KATHMANDU, Nov 6: Samajwadi Party Nepal (SPN) Chairman Upendra Yadav is facing growing resistance within the party over his ‘dubious stance’ as the party fails to decide whether it should leave or remain in the government.
Since joining the government in June last year, SPN, which holds two ministerial portfoilios in the government, has repeatedly warned of severing ties with the government, but stopped short of taking any concrete step.
“The party would walk out of the government if there is no constitutional amendment,” Yadav, who holds a deputy prime minister and health minister portfolio in the government, told cadres during a function held in Siraha on October 28 without giving any timeframe.
Yadav’s repeated warnings of protest, as well as his failure to deliver as deputy prime minister and health minister, have made him a subject of frequent insults from Prime Minister KP Oli.
But several SPN leaders, especially those unhappy with the party’s participation in the government, have long doubted Yadav’s commitment to walk out of government and describe his occasional warnings to resume anti-constitution protests as grandstanding. Some even doubt his plans to merge the party with the Rastriya Janata Party Nepal in order to strengthen the identity movement.
“What is stopping the party from walking out of the government and starting fresh struggle for the constitution amendment?” Renu Kumari Yadav, a leader close to him, asked Yadav during a recent meeting in Province 2. Echoing Yadav, other leaders present at the meeting had warned Chairman Yadav about the danger of keeping the party at the crossroads.
Leaders said that Yadav looks increasingly isolated in the party due to his indecision over whether the continue in the government or quit and unify with the Rastriya Janata Party Nepal (RJPN).
Besides Renu Kumari Yadav, several other party seniors including Baburam Bhattarai, Ashok Rai and Rajendra Shrestha have been arguing in favor of resuming protest by pulling out of the government.
Bhattarai, despite the merger between the then Naya Shakti and the Federal Socialist Forum Nepal, still sits in the opposition bench in parliament and is one of the most vocal critics of the government.

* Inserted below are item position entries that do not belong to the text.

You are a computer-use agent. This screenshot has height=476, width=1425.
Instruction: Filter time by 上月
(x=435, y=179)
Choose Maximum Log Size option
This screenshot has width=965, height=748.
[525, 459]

“Both appointment and dismissal of provincial assembly governors are actually against the spirit of federalism, and are symbol of partisan rubberstamping. The incumbent government’s monopoly, unitary and despotic character has been rejustified. Let all the federal democratic forces reflect on it. Let us all fighting for the cause of people’s war, Madhes, Janajati, Tharu and Dalit unite!” Bhattarai tweeted after the Oli government sacked the governors on November 3.
Amid lack of progress in the ongoing talks to produce breakthrough in the merger process, RJPN leaders also appear increasingly skeptical of Yadav’s commitment to merger. An RJPN leader said that Yadav was engaging some leaders of his party in ‘sham talks’ because he did not want to see others leading the protests in his absence.

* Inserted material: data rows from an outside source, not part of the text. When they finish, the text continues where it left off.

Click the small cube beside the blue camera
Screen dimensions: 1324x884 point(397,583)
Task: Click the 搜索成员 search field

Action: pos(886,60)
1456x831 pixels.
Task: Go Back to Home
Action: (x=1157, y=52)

“He (Yadav) still considers himself as messiah of Madhes and doesn’t want us while he is enjoying his share in the government,” said an RJPN leader who has been vocal against the idea of merger with the SPN.
In a recent conversation with Republica, RJPN presidium member Rajendra Mahato said that that his party was for merger, but clarified that they would not wait further if Yadav fails to take a clear decision regarding the government soon.
“We have clearly told him to choose ‘between us or the government’. If there is any further languishing, we will go on with the planned protest in alliance with various Janajati parties,” said Mahato.